Вот отец снова вошел в горенку, издавая не губами, а западинами щек какой-то странный звук: «пуф-пуф», словно лопались пузырьки воздуха. Быть может, у него начиналась изжога?
— Хочешь выпить соды? — предложил я.
— Нет, — сказал он со слабой своей и сейчас чуть хитроватой улыбкой. — Я лучше съем ложечку сгущенного молока.
Он шагнул к столу, и у него упали брюки, видимо, не было сил как следует их застегнуть. Я увидел его ноги: тоненькие палочки с неправдоподобно большими и круглыми ядрами колен.
Мы с ним — едина плоть, на какой-то миг я перестал все это видеть со стороны; его немощь, его страдание, его боль вошли в меня, я ощутил шаткость оскобленных голеней, тяжесть ядровых костяных колен, сосущую пустоту неутолимого голода во всем теле, меня замутило и как-то нехорошо повело.
Я не мог больше оставаться в этой комнате, мне необходимо было найти какой-то упор, вернуться к трезвой и прочной обыденности. Все, что было во мне здорового, жадного к жизни, взбунтовалось против гипнотического, заражающего мозг и душу больного дурмана происходящего. По счастью, отец пришел мне на помощь.
— Я немного сосну, — сказал он и бессильно повалился на кровать.
— Ну, а я пойду по делам, — отозвался я. — Ведь я приехал сюда в командировку, иначе не достать билет на поезд. Зайду в райком, оттуда на фабрику познакомиться с рационализаторами…
Я говорил в пустоту — отец спал, нехорошо, мертво, открыв рот.
Ни одно свое корреспондентское задание не выполнял я с таким вкусом и рвением, как это, которым вполне мог пренебречь, — в редакции понимали, что я взял командировку по личным мотивам. Никогда еще не входил я с таким удовольствием в кабинет секретаря райкома: меня радовал даже неизбежный стол заседаний, крытый кумачом в перламутровых чернильных пятнах, пыльные гардины на окнах, портреты на стене и самый облик секретаря, неизменный под всеми нашими широтами и долготами: коверкотовый френч, застегнутый на все пуговицы, и такие же брюки, заправленные в сапоги.
Райкомом спасал я себя сейчас от того, что случилось с отцом, я спасал себя льнокомбинатом, куда мы направились вместе с секретарем райкома, спасал болтовней о рационализаторах производства, передовыми яслями, Доской почета, стахановцами, новатором-директором, наконец, столовой, где меня, московского гостя, наперебой потчевали секретарь и директор.

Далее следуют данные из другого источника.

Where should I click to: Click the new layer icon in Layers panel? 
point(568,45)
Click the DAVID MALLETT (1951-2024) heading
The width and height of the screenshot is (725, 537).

Когда, несколько окрепший, я вернулся в домик на площади Заменгофа, отец доедал остатки сгущенного молока, выскребывая ложкой жестяную стенку.
— Как ты себя чувствуешь? — спросил я.
— Лучше… — Он словно прислушался к тому, что творилось внутри него, и повторил: — Лучше.
Ободренный этим, я принялся рассказывать о своем походе: о том, как меня приняли в райкоме и на льнокомбинате, о собранном материале, об отличном обеде, каким меня накормили в директорской столовой. В этом рассказе был свой тайный подтекст. Отец всегда относился с уважением к власти, я хотел показать ему свою близость с рохомским начальством, чтобы вселить в него чувство жизненной уверенности. Но он остался глух к моему рассказу. Все, что ему от меня было нужно, лежало перед ним: масло, баночки со сгущенным молоком и консервы, консервы, консервы. Только раз на лице его отразилось внимание: когда я рассказывал о столовой.
— Значит, ты уже пообедал, — сказал он задумчиво. — А я просил хозяйку отварить картошечки.